Pewność, że LIBOR (London Interbank Offered Rate) jest ustalany uczciwie znikła, kiedy dwa tygodnie temu Barclays przyznał się do manipulowania tą stawką tak, aby poprawić w oczach rynku swoją kondycję finansową. Stopa LIBOR wpływa na oprocentowanie kredytów i innych produktów finansowych, których łączna wartość szacowana jest na ok. 360 bln. dol.

Wskutek afery ze stanowiskiem prezesa Barclays pożegnał się Robert Diamond, a bank został ukarany rekordową grzywną w wysokości 448 mln dol. Diamond zeznał brytyjskim nadzorcom finansowym, że również inne banki zaniżały stopę LIBOR. Joaquin Almunia oświadczył, że Komisja Europejska prowadzi dochodzenie mające wyjaśnić tę sprawę. Śledztwo ma się skupić na domniemanych ustaleniach kartelu dotyczących instrumentów pochodnych opartych na stopie referencyjnej.

- Te szokujące działania przywodzą na myśl najbardziej nieodpowiedzialne zachowanie przedstawicieli sektora bankowego – stwierdził Almunia.
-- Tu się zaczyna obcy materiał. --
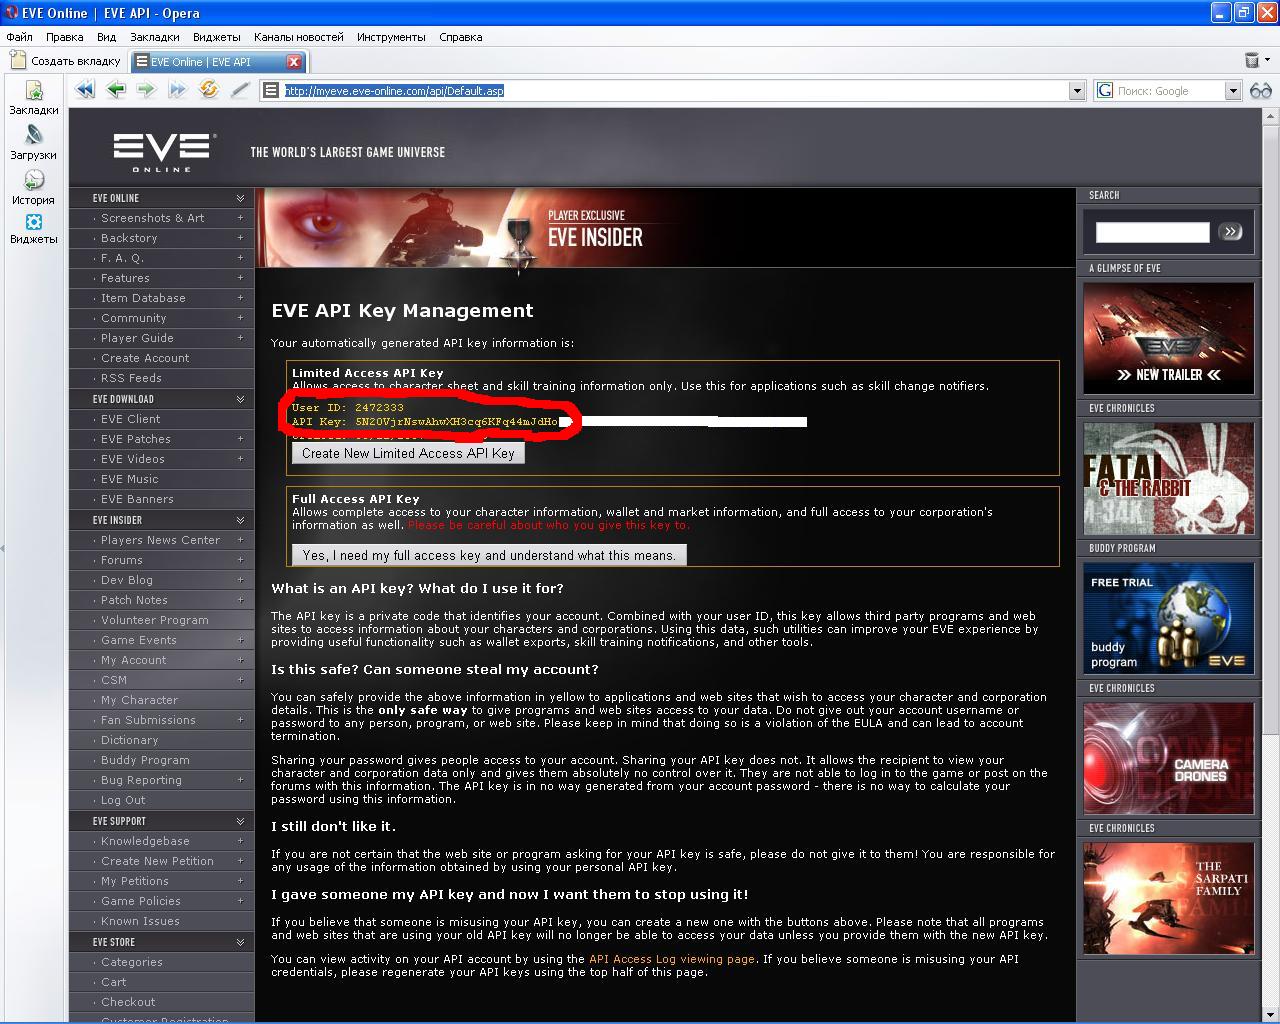
Task: Click the closed tabs trash icon
Action: point(1251,61)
Poinformował również, że trzy agencje badają sprawę. Śledztwo prowadzą również amerykańska komisja nadzorująca rynek kontaktów futures (Commodity Futures Trading Commission), Ministerstwo Sprawiedliwości USA oraz brytyjski Urząd Regulacji Rynków Finansowych (Financial Services Authority).

Komisja Europejska zaproponowała, aby manipulacja stawkami oprocentowania pożyczek międzybankowych została zapisana w prawie unijnym jako przestępstwo i ogłosiła, że szuka alternatywnych metod ich wyznaczania.